The comparison indicated that the potential loss to ACT had reached 14% by the time that Mr Muller resigned as leader.
The selection of Ms Collins as leader changed the apparent decline in the National Party’s potential vote, lifting it by
nearly 5% overall and retaining 7% more of National’s 2017 voters. This was primarily by stemming the potential loss to
ACT and some other minor parties and reducing the uncertainty among those who had voted for National in 2017 about which
party they would vote for in 2020.
As this chart shows, between July 14-19 National had potentially lost 11% of its 2017 party voters after the election of
Judith Collins (down from 14% under Todd Muller). It had lost 19% directly to the Labour Party (the same under Muller).
Overall, 56% of National’s 2017 voters were loyal (49% under Muller).
Our overall party vote for National was 25%, the same as Reid Research’s for 3 News/Newshub. The Reid poll started on 16
July, the day after Ms Collins selection as National’s leader (and the third day of the Horizon survey) and ran until 24
July. As noted above, the Horizon Research survey covered the last day of Todd Muller’s leadership and the period when
National Party voters from 2017 were adjusting to the change of leadership.
“A week is a long time in politics”
Attributed to 1960s British Prime Minister Harold Wilson, this comment could definitely apply to the 2020 New Zealand
election. Six days after our July survey closed, Colmar Brunton started its latest poll for 1 News. Results were
released on 30 July.
Their results show that National’s party vote is now 32%, 7% more than Reid Research’s and our own results. Half of that
growth appears to have come from those who had intended to cast their party vote for ACT. Taken together, ACT and
National have 37% of the vote. The parties that form the current Government have 60%.

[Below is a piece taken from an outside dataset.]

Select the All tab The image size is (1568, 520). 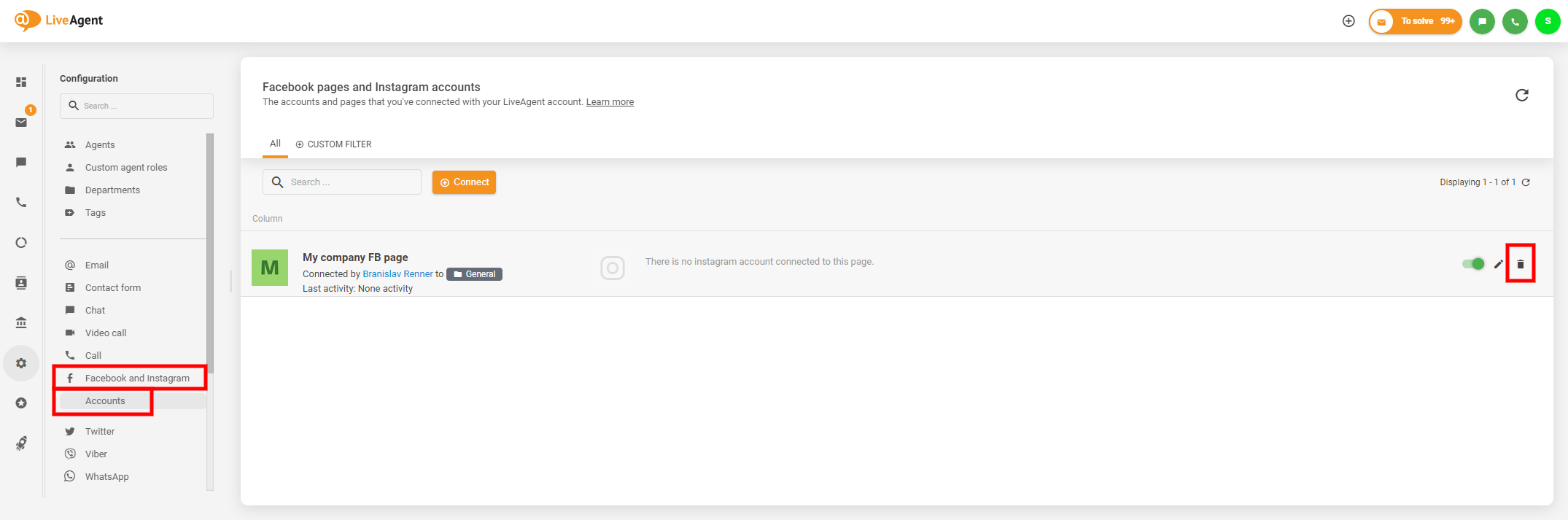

On Horizon’s results, Labour could possibly govern alone, but not if there is a sizeable “overhang” (an “overhang” occurs when a party wins more electorate seats than the total share of seats it would otherwise be
allocated based on its share of party votes. The overhang seats (the number above the party vote entitlement) are added
to the usual 120 seats until the following general election). If a sizeable overhang does occur, then Labour would need to either form a coalition or a minority government with
support for confidence and supply.
But on Colmar Brunton’s results, taken a week later, Labour would have 67 seats in a 120-seat parliament (i.e. no
“overhang”), and could govern alone.
Will there be an “overhang”?
That depends on the number of electorate seats won by National in comparison with its entitlement when all party votes
are counted – and the party votes of ACT and the Green Party.
In 2017, National won 41 electorate seats out of 71, but was entitled to 56 seats. Labour won 29 electorates but was
entitled to 46. ACT won one electorate seat, and its party vote level restricted it to the one seat in parliament. New
Zealand First and the Green Party did not win any electorate seats but were entitled to 9 and 8 seats respectively.

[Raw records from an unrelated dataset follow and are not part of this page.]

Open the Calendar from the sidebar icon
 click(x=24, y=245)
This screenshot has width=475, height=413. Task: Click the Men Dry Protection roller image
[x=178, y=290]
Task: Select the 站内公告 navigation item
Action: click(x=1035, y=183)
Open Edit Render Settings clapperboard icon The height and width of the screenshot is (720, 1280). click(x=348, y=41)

If National's party vote tally in the 2020 election is at 32% or higher, there is unlikely to be an “overhang”. If
National wins all of the electorate seats it currently holds and wins less than 32% of the party vote, there is likely
to be an overhang. The amount of overhang will depend on how much less than 32% of the party vote National wins.
The selection of Ms Collins has seemingly staunched some of the bleeding from the 2017 National party vote. On the day
that Mr Muller resigned, 76% of the potential 2020 National Party voters had voted for National in 2017. Following Ms
Collins selection as leader, that figure grew to 84%. But will it be enough?
Our data shows a greater loss for National of its 2017 voters than a gain of 2017 voters from other parties or from new
voters. Strategically, National may not be too worried if it shares its 2017 voters with ACT. But it should be concerned
about the potential loss of 2017 votes to Labour. If it is to form the Government after the election, it needs to retain
its 2017 voters and attract others from those who voted for the Labour, Green and New Zealand First parties in 2017. Our
data indicates that, currently, just 4.7% of its intending voters come from those who voted for those three parties.
Will that be enough?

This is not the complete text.